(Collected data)
┄┄┄┄┄┄┄┄┄┄┄┄┄┄┄┄┄┄┄┄

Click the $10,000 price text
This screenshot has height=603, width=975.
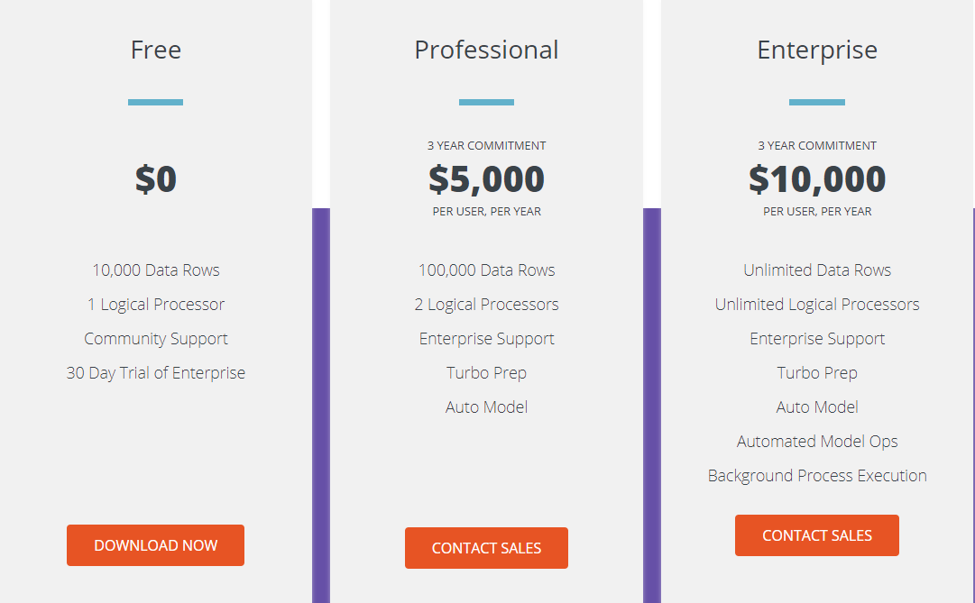pos(817,179)
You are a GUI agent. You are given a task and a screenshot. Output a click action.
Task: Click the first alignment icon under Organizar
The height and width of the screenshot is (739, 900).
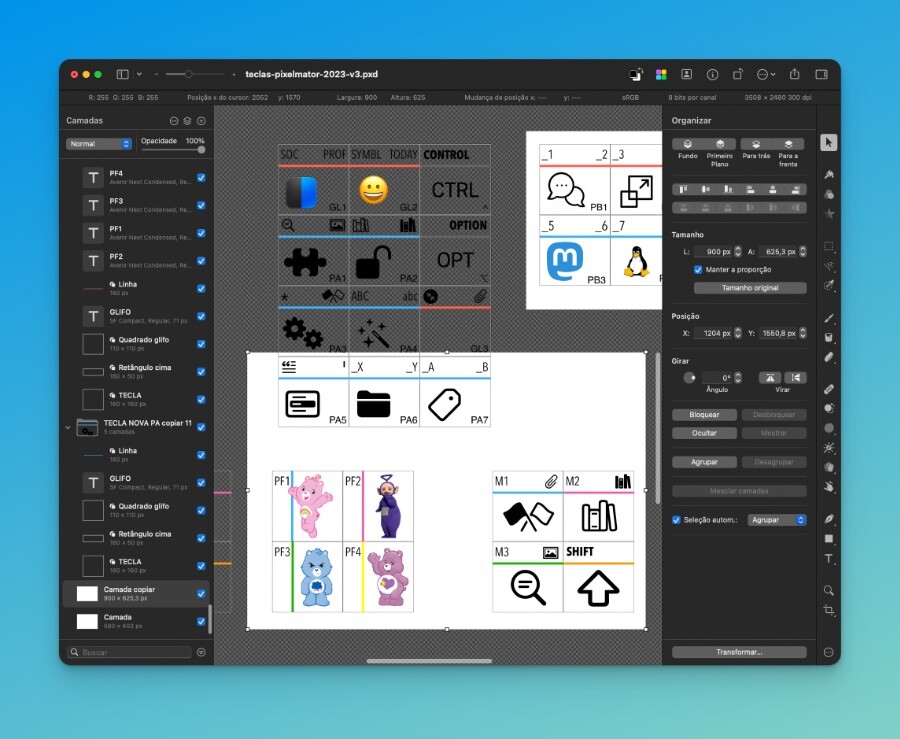tap(685, 189)
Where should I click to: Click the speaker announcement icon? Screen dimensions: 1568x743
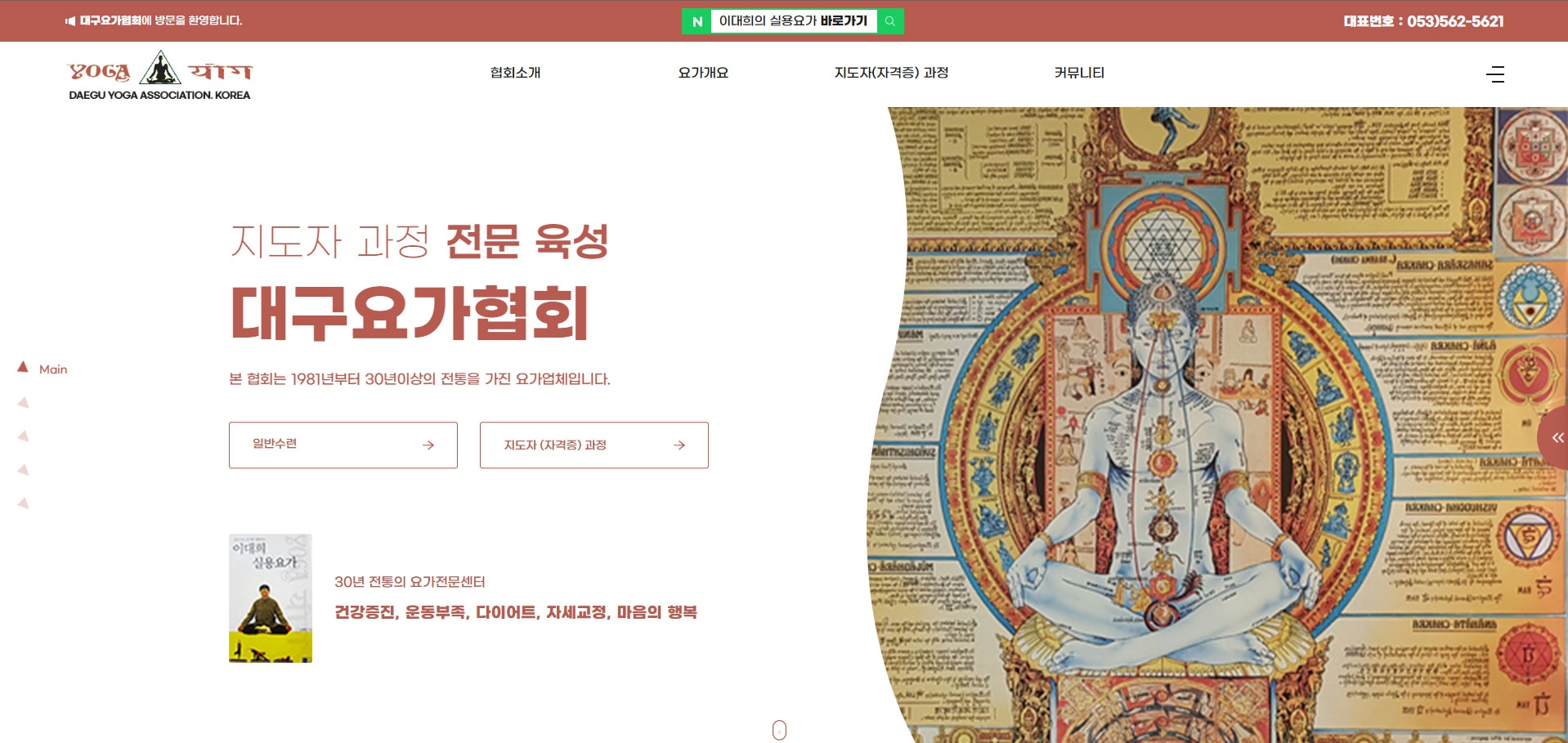coord(70,21)
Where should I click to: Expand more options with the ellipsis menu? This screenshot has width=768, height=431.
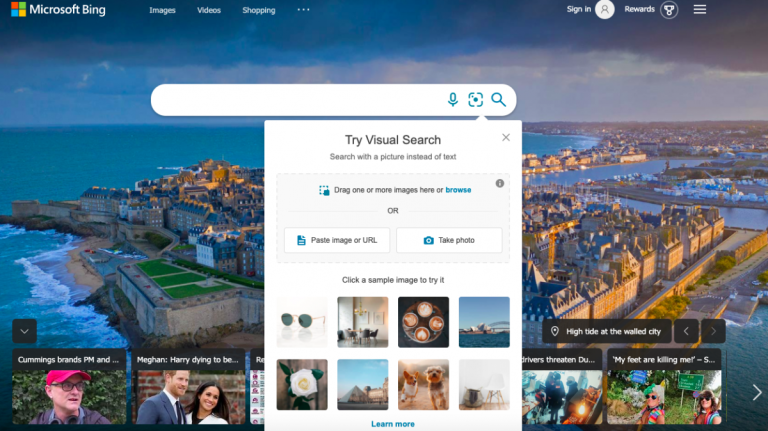click(x=304, y=10)
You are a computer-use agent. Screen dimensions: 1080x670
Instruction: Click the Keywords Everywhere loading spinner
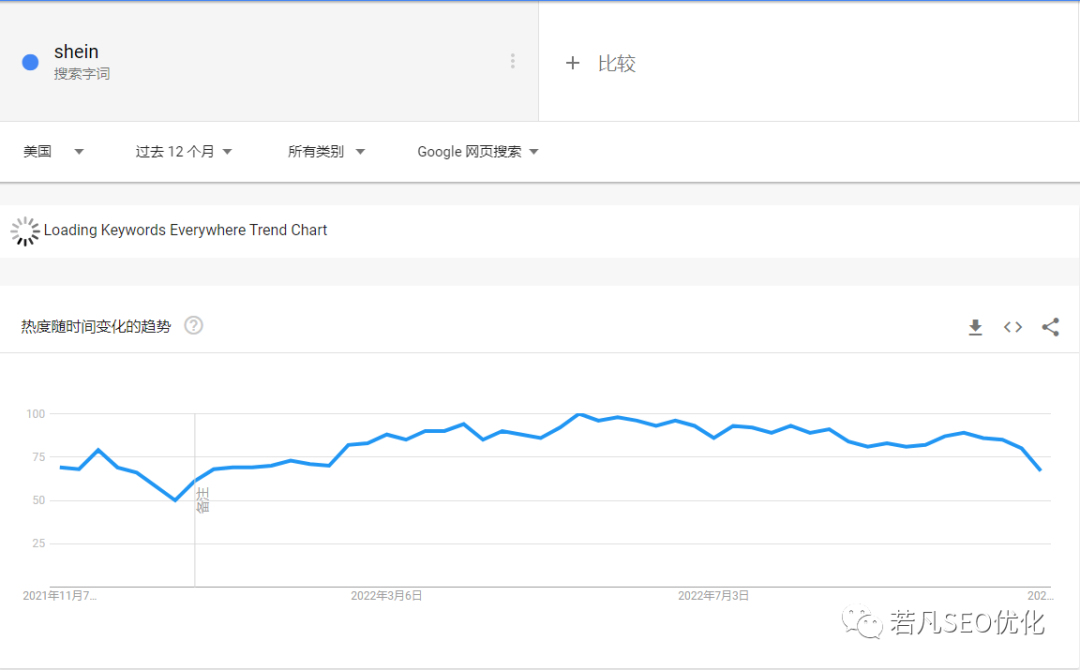point(25,231)
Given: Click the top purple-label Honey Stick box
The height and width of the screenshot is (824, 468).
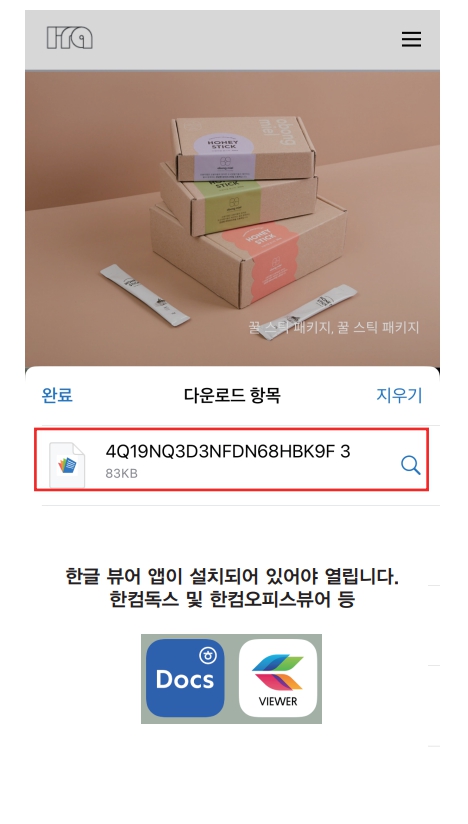Looking at the screenshot, I should coord(244,149).
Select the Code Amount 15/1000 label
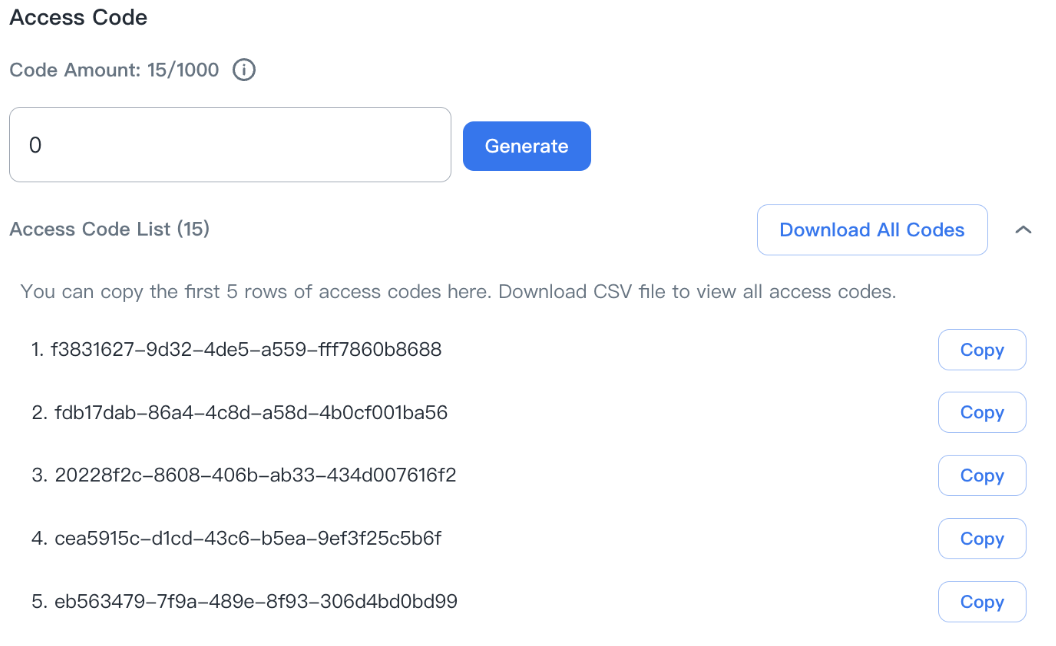 coord(113,70)
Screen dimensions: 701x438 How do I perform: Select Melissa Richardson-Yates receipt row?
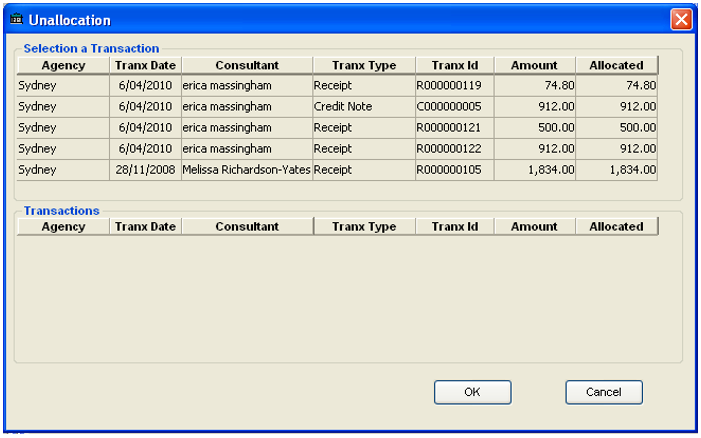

┄┄┄┄┄┄┄┄┄┄┄┄┄┄┄┄┄┄┄┄

With the pictures removed, return the data above word for word.

Click the $10,000 price text
This screenshot has height=603, width=975.
pos(817,179)
You are a GUI agent. You are given a task and a screenshot. Output a click action.
Task: Click the first alignment icon under Organizar
The height and width of the screenshot is (739, 900).
tap(685, 189)
Where should I click to: Click the speaker announcement icon? Screen dimensions: 1568x743
coord(70,21)
Where should I click to: Expand more options with the ellipsis menu? This screenshot has width=768, height=431.
click(x=304, y=10)
You are a computer-use agent. Screen dimensions: 1080x670
Instruction: Click the Keywords Everywhere loading spinner
point(25,231)
Given: Click the top purple-label Honey Stick box
The height and width of the screenshot is (824, 468).
Looking at the screenshot, I should coord(244,149).
Select the Code Amount 15/1000 label
 coord(113,70)
Screen dimensions: 701x438 How do I perform: Select Melissa Richardson-Yates receipt row?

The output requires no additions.